Building Data Products¶
Information
This quick guide provides an overview of designing and building a data product, from defining use cases to creating a functional product. It helps users understand how to identify business needs, set up data ingestion, transformation, quality checks. Additionally, it explains how to create a manifest file for a data product that delivers valuable business insights through enriched datasets, Metrics, APIs, and logical data model.
Pre-requisites¶
Before you start creating a data product, ensure you have the following:
Access Level Permissions for Creating a Data Product¶
You need specific tags roles:id:data-dev
and roles:id:system-dev
that authorize you to create and manage a data product within DataOS.
Alternatively, having specific use cases assigned can also grant you access.
Intended Action | Required Use-case |
---|---|
To build a Data Product | Manage Products/Domain in Poros |
To view a Data Product | Get Products/Domain Details From Poros |
For more details, visit Bifrost.
DataOS gives you everything you need to build a Data Product—whether starting from scratch or reusing an existing one. You can explore the Data Product Hub to discover and learn about all available data products, each with detailed information to help you get started or find inspiration.
Designing Data Product¶
When designing a data product, it is essential to clearly define the expectations and problems it will address.
The development of a Data Product begins with defining use cases. A single data product can cater to multiple use cases, and vice versa. Suppose our use case is to analyze Customer Purchase Behavior. This analysis can reveal patterns, preferences, and trends in customer purchases. Such insights assist in customer segmentation and personalized marketing.
The audience for this data product could include sales teams, marketing analysts, business stakeholders, and data science teams. These insights help refine sales and marketing strategies, ultimately boosting customer retention and business growth.
To effectively design the data product, consider the following key aspects:
- Input Data Sources: Determine the necessary data inputs required to build the product. These might include transactional data, customer demographic data, and product inventory data.
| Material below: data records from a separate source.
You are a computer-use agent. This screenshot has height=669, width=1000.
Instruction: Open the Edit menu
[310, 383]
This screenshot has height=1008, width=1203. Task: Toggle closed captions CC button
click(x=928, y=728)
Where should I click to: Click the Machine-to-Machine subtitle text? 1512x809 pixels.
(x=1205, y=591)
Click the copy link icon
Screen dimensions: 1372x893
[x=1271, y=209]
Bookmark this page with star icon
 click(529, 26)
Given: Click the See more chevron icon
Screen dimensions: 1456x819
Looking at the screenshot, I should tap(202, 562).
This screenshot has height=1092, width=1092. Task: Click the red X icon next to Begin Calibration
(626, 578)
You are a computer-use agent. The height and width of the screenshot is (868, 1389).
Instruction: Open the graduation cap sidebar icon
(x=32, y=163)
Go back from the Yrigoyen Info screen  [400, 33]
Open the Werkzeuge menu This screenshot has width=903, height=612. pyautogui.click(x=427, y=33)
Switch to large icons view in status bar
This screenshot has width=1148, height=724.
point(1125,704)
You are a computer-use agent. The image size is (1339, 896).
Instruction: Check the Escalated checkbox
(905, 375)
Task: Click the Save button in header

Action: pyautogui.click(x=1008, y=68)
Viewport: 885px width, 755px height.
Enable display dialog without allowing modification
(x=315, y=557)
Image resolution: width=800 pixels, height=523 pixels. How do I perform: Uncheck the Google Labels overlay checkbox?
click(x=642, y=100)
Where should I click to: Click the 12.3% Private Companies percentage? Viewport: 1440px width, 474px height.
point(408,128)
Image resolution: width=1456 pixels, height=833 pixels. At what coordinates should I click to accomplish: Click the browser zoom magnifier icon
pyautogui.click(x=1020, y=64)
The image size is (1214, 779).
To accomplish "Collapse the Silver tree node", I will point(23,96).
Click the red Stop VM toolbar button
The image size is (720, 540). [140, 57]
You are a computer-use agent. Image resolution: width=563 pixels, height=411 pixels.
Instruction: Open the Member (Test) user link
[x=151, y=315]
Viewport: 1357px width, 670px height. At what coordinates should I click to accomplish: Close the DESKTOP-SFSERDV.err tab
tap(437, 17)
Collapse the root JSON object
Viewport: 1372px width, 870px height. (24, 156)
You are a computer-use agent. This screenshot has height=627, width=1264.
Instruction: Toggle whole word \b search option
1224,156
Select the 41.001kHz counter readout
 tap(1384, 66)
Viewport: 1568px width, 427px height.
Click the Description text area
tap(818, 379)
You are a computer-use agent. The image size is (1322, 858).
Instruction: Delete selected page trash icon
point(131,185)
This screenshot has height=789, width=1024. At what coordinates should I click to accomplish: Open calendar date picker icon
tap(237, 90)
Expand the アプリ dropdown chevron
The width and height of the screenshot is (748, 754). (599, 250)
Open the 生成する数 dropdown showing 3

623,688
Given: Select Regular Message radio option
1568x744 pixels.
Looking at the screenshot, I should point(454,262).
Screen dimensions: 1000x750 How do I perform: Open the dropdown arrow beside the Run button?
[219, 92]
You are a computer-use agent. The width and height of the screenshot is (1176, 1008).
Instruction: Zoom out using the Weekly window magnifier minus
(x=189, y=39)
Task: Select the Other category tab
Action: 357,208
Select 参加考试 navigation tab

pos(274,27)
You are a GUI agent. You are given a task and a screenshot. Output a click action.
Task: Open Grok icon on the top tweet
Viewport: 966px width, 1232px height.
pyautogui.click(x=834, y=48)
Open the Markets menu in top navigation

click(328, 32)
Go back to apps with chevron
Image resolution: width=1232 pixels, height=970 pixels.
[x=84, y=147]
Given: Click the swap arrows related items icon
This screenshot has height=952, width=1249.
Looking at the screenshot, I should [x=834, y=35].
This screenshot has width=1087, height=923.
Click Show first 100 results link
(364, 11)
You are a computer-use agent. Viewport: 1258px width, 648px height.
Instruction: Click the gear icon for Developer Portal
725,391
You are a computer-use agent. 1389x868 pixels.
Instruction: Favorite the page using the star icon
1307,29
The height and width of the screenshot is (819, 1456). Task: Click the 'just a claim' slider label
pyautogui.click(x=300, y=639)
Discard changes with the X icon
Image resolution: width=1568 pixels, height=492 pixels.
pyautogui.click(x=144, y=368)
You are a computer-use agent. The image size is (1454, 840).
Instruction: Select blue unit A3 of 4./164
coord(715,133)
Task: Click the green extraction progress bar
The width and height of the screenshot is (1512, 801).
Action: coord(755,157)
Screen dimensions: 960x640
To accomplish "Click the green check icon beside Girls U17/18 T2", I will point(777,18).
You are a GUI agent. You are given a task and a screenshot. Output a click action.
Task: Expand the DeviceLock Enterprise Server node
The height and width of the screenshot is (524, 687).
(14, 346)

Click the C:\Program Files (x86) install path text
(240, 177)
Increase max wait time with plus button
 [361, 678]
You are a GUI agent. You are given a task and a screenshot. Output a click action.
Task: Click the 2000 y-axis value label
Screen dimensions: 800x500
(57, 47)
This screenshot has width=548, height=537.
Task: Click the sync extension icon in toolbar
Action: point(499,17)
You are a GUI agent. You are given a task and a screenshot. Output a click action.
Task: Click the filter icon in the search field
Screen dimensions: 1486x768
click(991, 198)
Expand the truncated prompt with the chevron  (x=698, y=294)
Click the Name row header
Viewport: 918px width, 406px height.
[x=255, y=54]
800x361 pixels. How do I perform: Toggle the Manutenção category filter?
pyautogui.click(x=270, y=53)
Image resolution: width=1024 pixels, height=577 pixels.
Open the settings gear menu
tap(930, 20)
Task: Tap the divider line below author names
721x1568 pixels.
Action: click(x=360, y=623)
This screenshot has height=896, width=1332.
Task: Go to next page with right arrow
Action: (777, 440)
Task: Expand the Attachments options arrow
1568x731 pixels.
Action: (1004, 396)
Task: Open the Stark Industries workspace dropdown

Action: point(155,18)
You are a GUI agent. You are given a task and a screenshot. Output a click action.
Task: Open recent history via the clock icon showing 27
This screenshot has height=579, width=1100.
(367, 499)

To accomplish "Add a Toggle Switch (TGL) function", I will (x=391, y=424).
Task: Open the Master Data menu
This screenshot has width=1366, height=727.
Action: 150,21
- ETL Process: Extract, clean, and transform raw data from different systems (e-commerce, CRM, etc.)
- SLOS: Identify data quality or access-related conditions. to ensure it is accurate and ready for analysis.
- Data Model: Organize the transformed data into a structured logical model (Lens) that represents key customer and product relationships. Users can explore data through this logical model.
- Data Security: Ensure secure handling, storage, and compliance with data privacy regulations throughout the data pipeline.
- Outputs: Identify how end users will consume and benefit from the data product.
- Data APIs: Specify any APIs required to expose the data, facilitating integration and consumption across different applications.
Building Data Product¶
After completing the design phase, it's time to assemble the necessary resources for building your data product. This involves setting up data ingestion and transformation processes, managing credentials, enforcing quality rules, and more.
Example Scenario:
We will create a Data Product that outputs/materializes an enriched dataset providing a comprehensive view of the customer landscape. This enriched dataset can be used for exploratory analysis to understand buying patterns and downstream applications such as targeted marketing campaigns and loyalty programs. We will also include the data model which can help experiment with understanding key business drivers and metrics.
Step 1: Creating Required DataOS Resources¶
Ensure you have created all necessary Resources, such as Worker, Workflow, Service, Depot, Cluster, Policy, Secret, Instance Secret, Monitor, Pager, etc.
The following DataOS Resources are required for the example scenarios:
- Instance-Secret to store credentials safely
- Depot to connect to the source system.(e.g., bigquery)
- Flare Workflow to ingest raw data from Bigquery to DataOS Lakehouse
- Soda Workflows to check the quality of data
- Policy to enable accessing certain columns of data which is masked by default DataOS policies.
Step 2: Creating a Bundle Resource¶
Create a Bundle resource with the above Resources. Along with all other Resources, Lens is also deployed through Bundle.
The Bundle is necessary to link all relevant artifacts to your DP. This enables both data producers and consumers to view all workspace-level resources needed for the DP under one umbrella.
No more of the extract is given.